• [BRANO DA LEGGERE]:
Il volo, credit Mary Blindflowers©

 

Anna Maria Dall’Olio©

La Storia e le storie: la memoria, i giovani, le donne (anni ‘60-‘80)

È indubbia una profonda demotivazione degli studenti nei confronti della Storia.
Vari sociologi hanno studiato la soggettività dei giovani e la loro percezione del passato-presente-futuro. Si è appurato che i ragazzi vivono la scuola come luogo di socializzazione e il momento di stare in classe come tempo vuoto: mentre il vivere insieme offre un’identità di gruppo, la differenza generazionale crea incomunicabilità tra docenti e studenti. Perciò i ragazzi vivono la loro vita senza passato né futuro (presentificazione).
Con tali premesse, una storia di tipo manualistico non può interessare gli studenti. Tanto più che, secondo Alessandro Cavalli, i maschi vedono il tempo senza passato né progettualità, mentre le femmine pensano a un futuro immediato e concreto: sentono molto il senso del tempo nella direzione del mutamento, dal momento che lo esperiscono nel loro corpo. A ciò si aggiunge il rapporto di relazione fondato sul senso della cura, oggetto di studio di Carol Gilligan sulle giovani americane.

• [CONSEGNE]:
1. Elenca tutti i nomi di persona che compaiono nel brano sui giovani e la Storia.
2. Riscrivi la parte del brano sui giovani e la Storia che va da "Il volo, credit" fino a "confronti della Storia.", mettendo "disaffezione" al posto di "demotivazione".

• [Dati tratti da un dataset di puntamento]:
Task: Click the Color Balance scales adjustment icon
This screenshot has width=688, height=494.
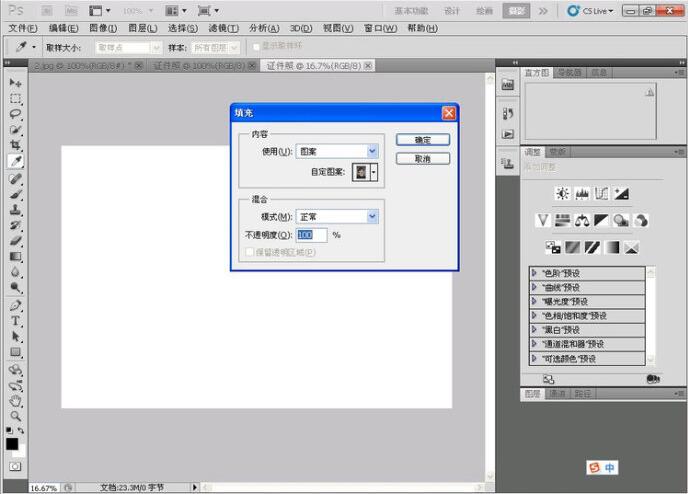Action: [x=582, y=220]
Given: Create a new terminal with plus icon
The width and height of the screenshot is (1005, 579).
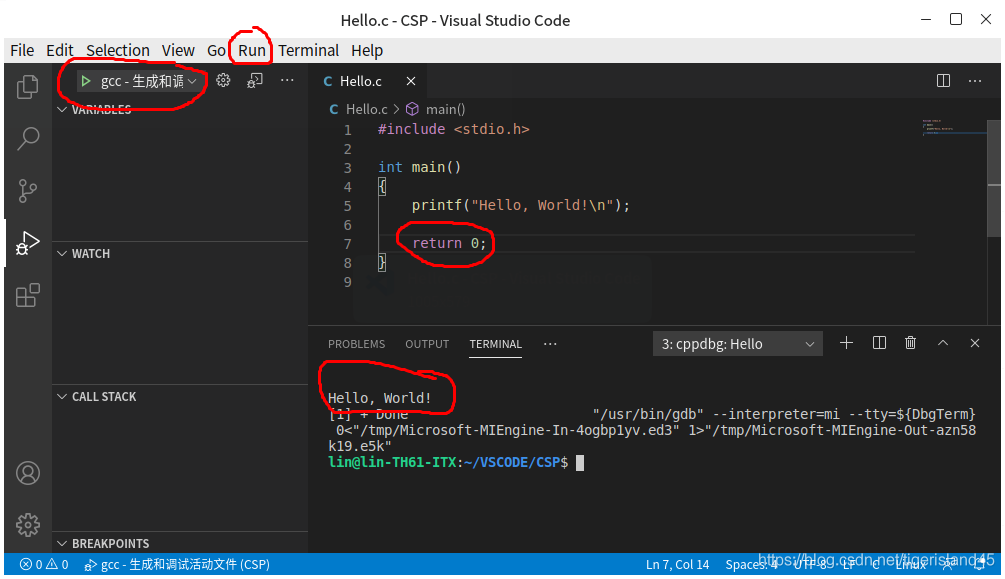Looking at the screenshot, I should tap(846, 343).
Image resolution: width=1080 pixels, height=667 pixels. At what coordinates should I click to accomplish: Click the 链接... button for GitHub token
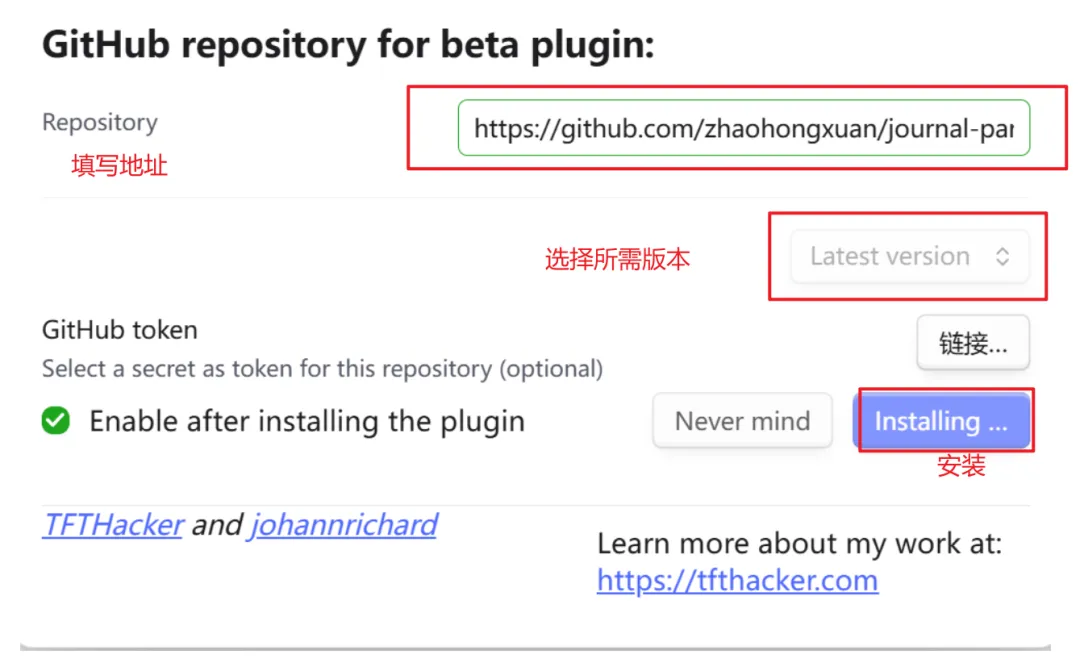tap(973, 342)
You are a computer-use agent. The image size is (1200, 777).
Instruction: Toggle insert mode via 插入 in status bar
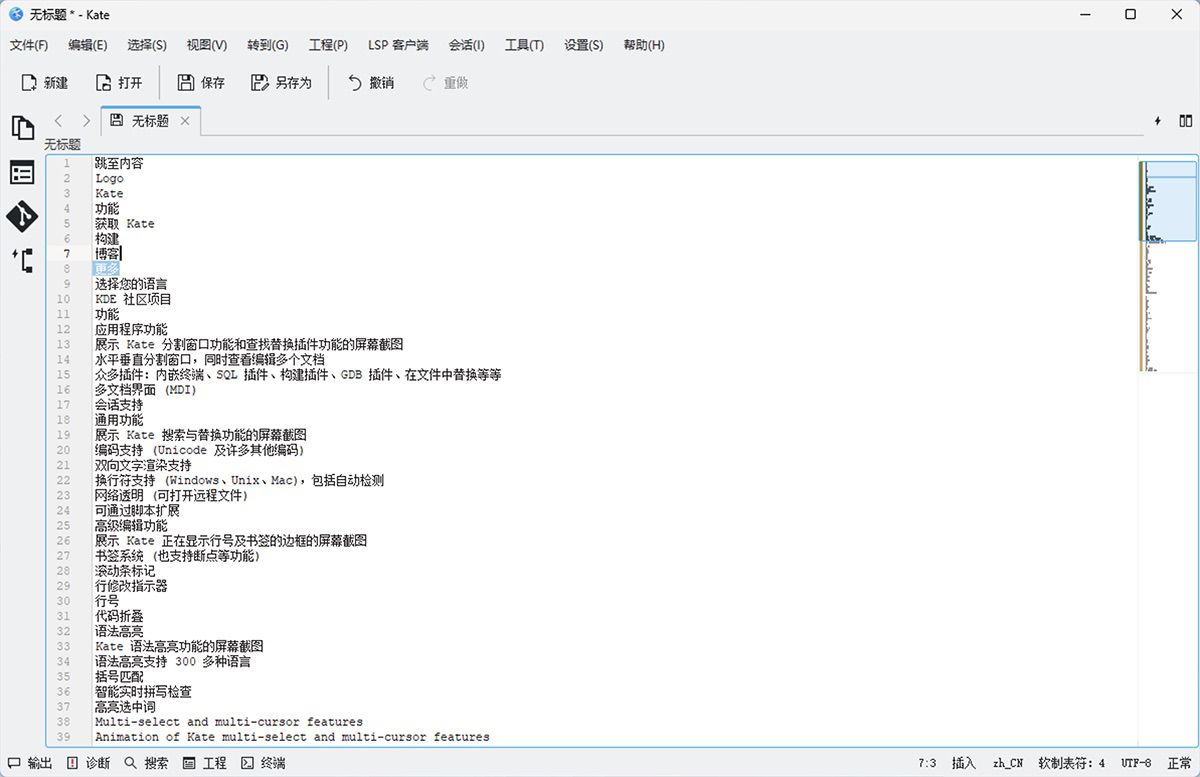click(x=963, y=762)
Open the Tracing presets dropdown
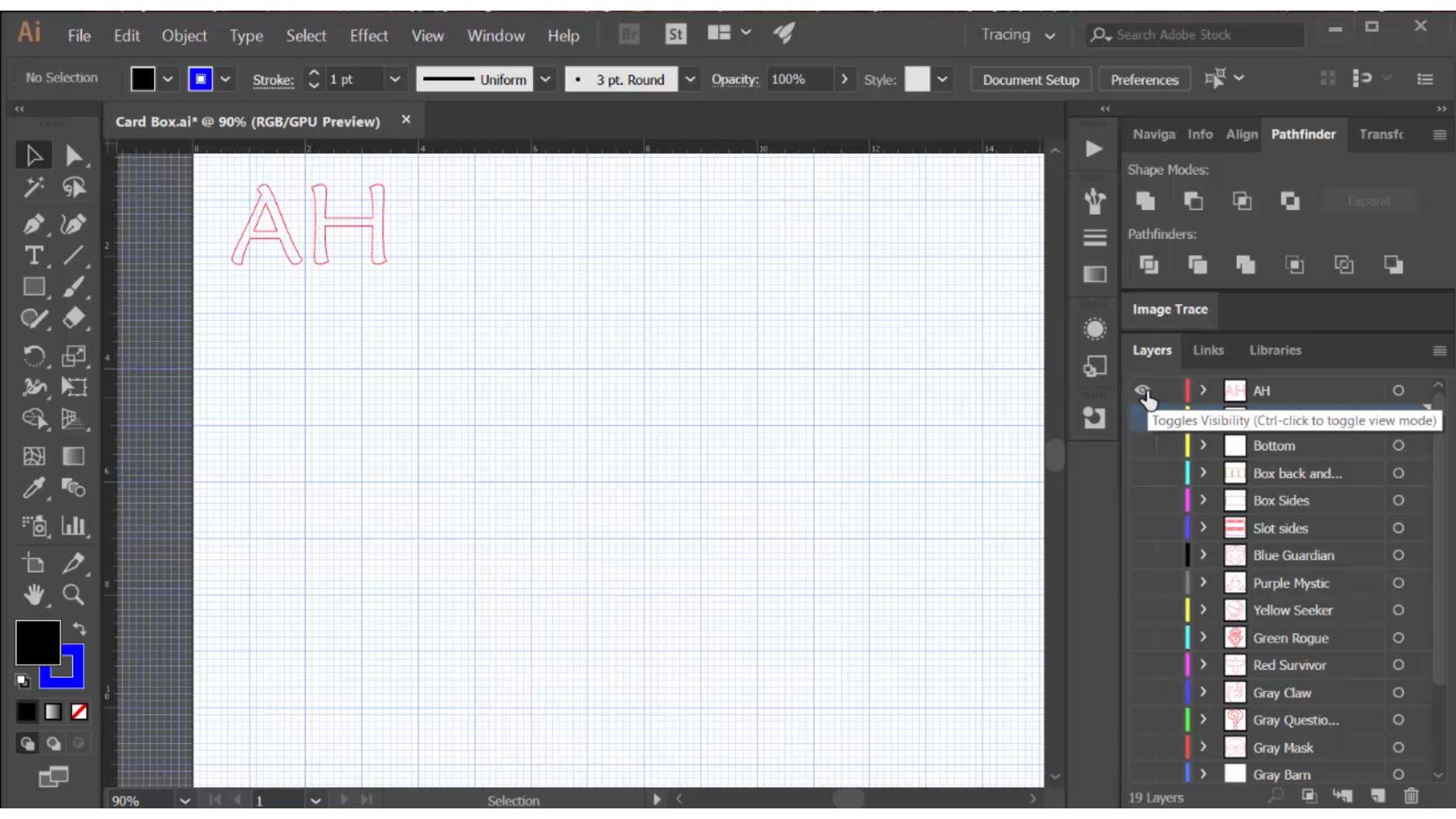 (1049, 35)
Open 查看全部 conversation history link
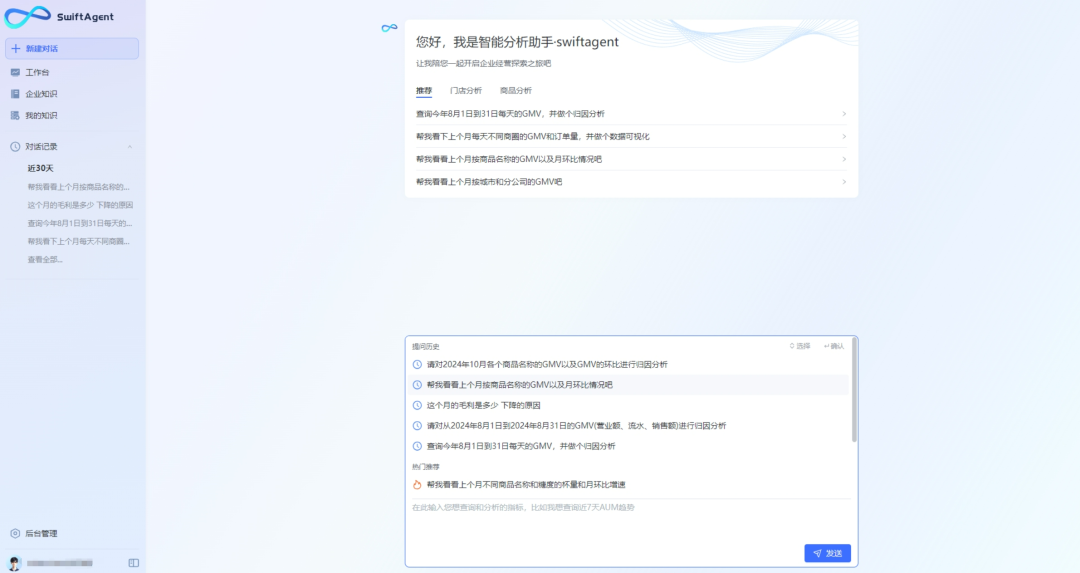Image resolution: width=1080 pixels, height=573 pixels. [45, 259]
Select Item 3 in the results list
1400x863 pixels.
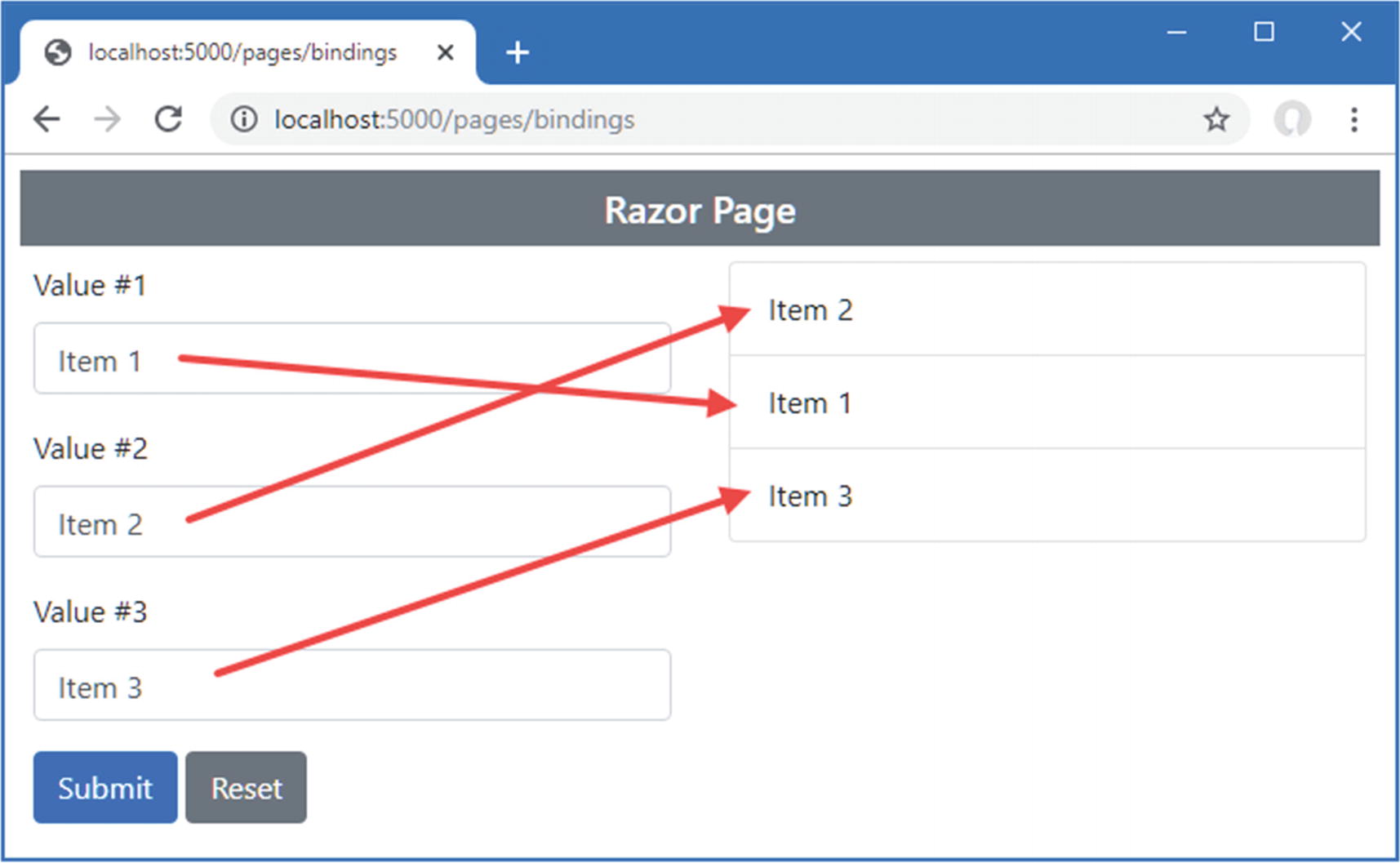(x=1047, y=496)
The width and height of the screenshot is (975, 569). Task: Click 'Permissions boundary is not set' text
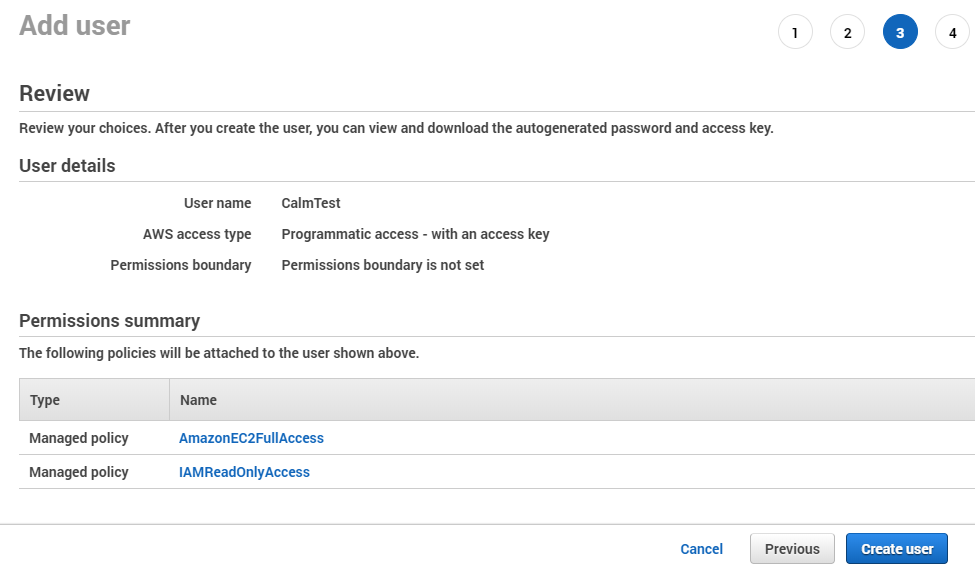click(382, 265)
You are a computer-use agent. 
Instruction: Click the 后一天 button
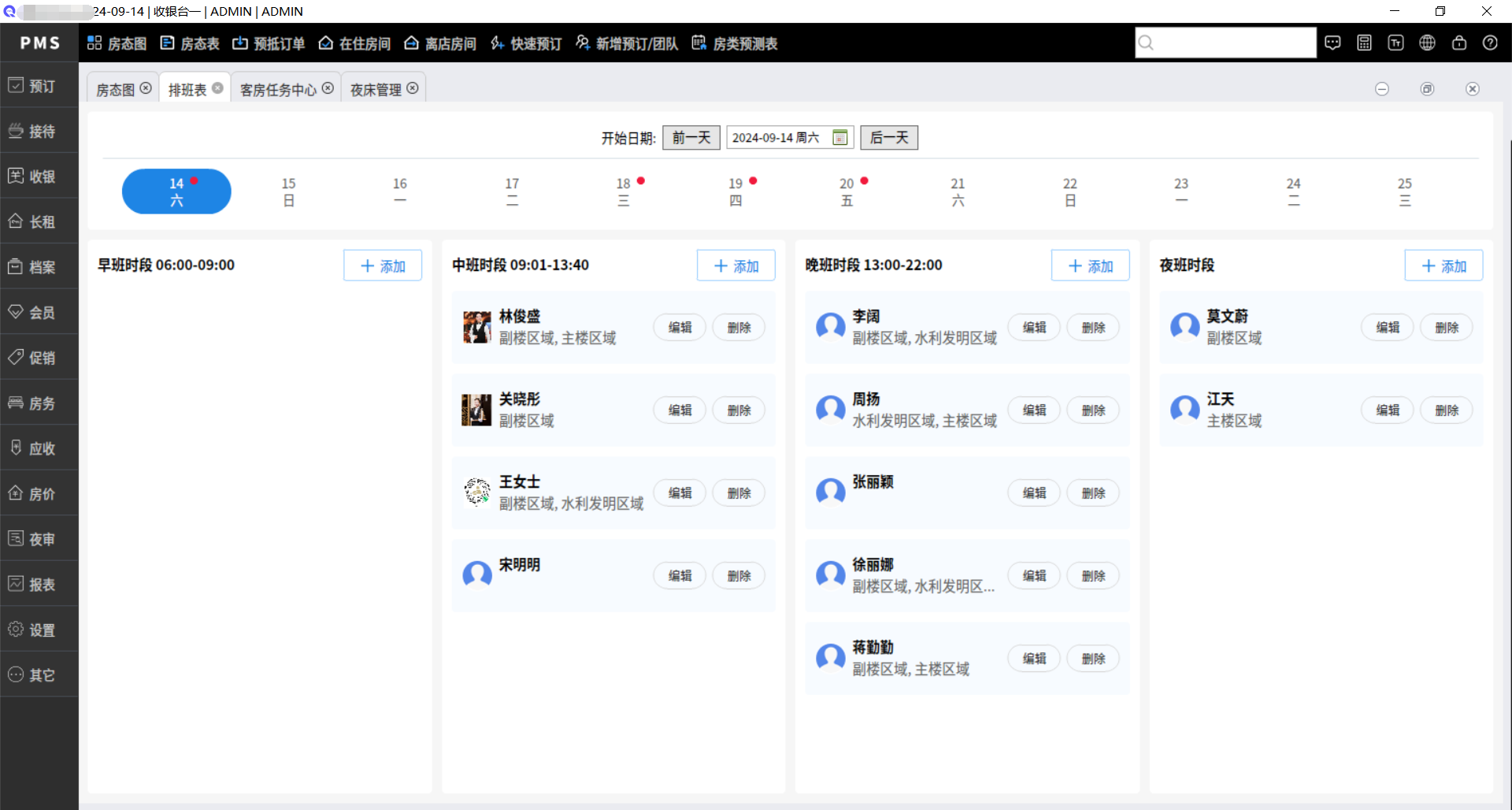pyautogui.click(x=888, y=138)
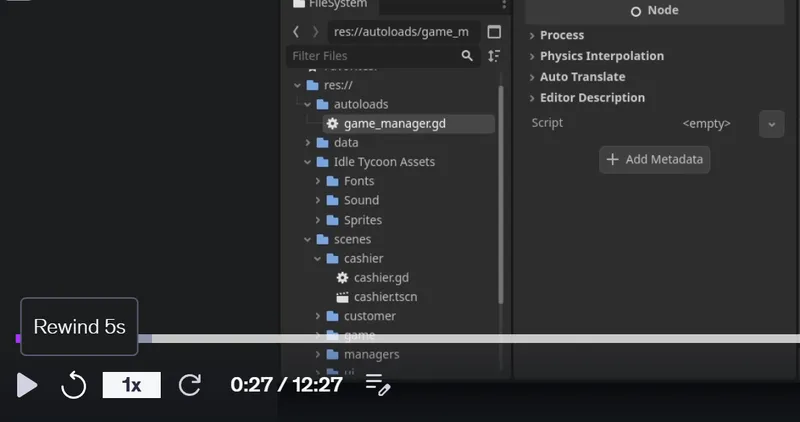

• [SOLUZIONI]:
1. Mary Blindflowers, Anna Maria Dall’Olio, Alessandro Cavalli, Carol Gilligan

2.
Il volo, credit Mary Blindflowers©

 

Anna Maria Dall’Olio©

La Storia e le storie: la memoria, i giovani, le donne (anni ‘60-‘80)

È indubbia una profonda disaffezione degli studenti nei confronti della Storia.